[Short task] How many lines in the data below contain the string "sidebar"? Reply with the number only.

[Records shown]
'''
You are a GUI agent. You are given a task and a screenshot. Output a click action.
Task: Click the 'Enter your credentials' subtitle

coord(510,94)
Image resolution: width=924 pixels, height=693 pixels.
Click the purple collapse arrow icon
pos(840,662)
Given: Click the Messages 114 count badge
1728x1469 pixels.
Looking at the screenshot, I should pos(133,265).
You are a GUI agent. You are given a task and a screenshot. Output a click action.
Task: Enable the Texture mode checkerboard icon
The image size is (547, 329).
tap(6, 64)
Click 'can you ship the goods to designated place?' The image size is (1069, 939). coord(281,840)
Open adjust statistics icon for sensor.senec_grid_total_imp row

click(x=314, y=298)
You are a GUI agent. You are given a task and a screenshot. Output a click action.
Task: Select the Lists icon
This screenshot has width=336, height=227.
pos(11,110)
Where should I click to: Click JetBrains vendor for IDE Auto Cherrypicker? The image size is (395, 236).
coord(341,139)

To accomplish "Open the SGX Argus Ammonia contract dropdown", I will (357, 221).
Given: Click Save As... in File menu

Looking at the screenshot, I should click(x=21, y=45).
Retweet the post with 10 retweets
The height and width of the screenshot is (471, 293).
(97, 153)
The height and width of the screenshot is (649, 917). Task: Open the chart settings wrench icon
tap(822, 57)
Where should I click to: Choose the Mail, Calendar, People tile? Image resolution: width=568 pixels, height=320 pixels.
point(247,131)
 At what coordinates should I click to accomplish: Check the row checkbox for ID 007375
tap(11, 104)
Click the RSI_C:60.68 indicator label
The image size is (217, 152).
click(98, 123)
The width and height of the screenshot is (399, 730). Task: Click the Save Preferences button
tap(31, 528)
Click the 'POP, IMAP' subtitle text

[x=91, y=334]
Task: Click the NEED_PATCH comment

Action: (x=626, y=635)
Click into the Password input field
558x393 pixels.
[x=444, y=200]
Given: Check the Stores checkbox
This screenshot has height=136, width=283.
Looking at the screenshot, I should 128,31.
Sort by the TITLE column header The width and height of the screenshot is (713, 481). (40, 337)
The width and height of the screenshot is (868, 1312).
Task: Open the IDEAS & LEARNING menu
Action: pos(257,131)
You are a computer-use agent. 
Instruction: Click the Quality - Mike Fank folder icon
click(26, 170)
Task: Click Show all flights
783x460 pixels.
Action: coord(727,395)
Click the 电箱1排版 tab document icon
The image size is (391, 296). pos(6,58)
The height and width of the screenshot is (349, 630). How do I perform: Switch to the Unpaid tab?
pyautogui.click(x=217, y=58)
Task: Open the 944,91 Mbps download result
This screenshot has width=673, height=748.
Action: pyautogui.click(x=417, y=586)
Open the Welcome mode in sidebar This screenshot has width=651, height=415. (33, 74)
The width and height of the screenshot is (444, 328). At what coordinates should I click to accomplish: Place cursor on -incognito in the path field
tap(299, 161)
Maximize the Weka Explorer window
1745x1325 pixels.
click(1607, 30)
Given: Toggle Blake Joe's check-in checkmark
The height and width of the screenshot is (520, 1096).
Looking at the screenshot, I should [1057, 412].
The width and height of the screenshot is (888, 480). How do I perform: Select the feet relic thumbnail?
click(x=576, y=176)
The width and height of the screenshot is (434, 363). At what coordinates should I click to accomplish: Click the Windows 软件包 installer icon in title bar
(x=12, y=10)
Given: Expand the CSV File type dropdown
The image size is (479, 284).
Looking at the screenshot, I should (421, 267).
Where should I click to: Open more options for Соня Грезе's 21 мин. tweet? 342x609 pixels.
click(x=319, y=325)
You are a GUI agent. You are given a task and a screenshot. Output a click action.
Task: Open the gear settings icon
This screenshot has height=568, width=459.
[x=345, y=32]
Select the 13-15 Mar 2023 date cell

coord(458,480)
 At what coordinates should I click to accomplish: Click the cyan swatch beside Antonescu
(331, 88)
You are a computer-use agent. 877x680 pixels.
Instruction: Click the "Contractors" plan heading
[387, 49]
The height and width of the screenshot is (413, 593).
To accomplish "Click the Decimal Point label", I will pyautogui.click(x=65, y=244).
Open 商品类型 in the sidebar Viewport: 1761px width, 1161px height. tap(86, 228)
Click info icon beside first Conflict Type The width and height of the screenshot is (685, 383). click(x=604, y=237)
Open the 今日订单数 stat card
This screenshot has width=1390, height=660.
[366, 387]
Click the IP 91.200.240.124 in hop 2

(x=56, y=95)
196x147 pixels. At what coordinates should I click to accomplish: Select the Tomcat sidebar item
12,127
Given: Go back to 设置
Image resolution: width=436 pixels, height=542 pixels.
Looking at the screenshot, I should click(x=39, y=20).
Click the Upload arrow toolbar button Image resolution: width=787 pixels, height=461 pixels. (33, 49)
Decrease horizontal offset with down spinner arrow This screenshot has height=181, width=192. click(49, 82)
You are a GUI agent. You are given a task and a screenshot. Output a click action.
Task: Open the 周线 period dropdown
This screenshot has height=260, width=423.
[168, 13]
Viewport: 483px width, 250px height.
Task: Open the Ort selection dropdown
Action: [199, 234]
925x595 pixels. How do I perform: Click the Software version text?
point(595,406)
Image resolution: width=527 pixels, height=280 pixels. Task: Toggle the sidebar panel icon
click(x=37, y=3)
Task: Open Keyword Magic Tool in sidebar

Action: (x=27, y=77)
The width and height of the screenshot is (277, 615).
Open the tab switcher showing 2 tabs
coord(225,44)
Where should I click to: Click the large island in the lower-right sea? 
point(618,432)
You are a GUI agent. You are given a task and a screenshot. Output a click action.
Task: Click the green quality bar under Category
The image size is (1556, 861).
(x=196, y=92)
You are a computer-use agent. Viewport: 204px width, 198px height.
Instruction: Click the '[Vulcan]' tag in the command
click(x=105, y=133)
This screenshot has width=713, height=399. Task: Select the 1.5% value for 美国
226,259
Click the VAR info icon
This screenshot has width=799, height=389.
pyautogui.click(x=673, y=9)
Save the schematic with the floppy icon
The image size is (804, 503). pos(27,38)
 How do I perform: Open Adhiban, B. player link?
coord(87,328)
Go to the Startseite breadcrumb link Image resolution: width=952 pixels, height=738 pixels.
'''
[Task answer] 5